» **WORK INSTRUCTIONS**: According to the passage on cyclic convolution, what is the quantity $U$ exactly?

» **PASSAGE**:
* start *
From the corresponding symmetric and antisymmetric combinations one obtains

$$ \begin{aligned} c_1&=\frac{S_1+U}{2},\ c_3&=\frac{S_1-U}{2}, \end{aligned} $$

where

$$ U= (a_0-a_2)(b_1-b_3) +(a_1-a_3)(b_0-b_2). $$

But $U$ is exactly the imaginary part of $A(i)B(i)$, hence it is determined by the same complex multiplication that produced $M_2$ and $M_3$. Thus no additional scalar multiplications are needed.

The additive complexity is $11$. One possible schedule is:

$$ \begin{aligned} p_0&=a_0+a_2,\ p_1&=a_1+a_3,\ p_2&=a_0-a_2,\ p_3&=a_1-a_3, \end{aligned} $$

using $4$ additions, and similarly

$$ \begin{aligned} q_0&=b_0+b_2,\ q_1&=b_1+b_3,\ q_2&=b_0-b_2,\ q_3&=b_1-b_3, \end{aligned} $$

using $4$ more. Then

$$ \begin{aligned} A(1)&=p_0+p_1,\ A(-1)&=p_0-p_1,\ B(1)&=q_0+q_1, \end{aligned} $$

requiring $3$ further additions; $B(-1)=q_0-q_1$ is obtained simultaneously from the same data flow. Total: $11$ additions.

Thus cyclic convolution of degree $3$ can be computed with $4$ multiplications and $11$ additions. ∎
* end *
» **DATA PROVIDED**:
* start *
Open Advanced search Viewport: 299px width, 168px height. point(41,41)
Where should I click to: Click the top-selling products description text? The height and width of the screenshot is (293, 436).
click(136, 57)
* end *
» **EXPECTED ANSWER**: $U$ is exactly the imaginary part of $A(i)B(i)$.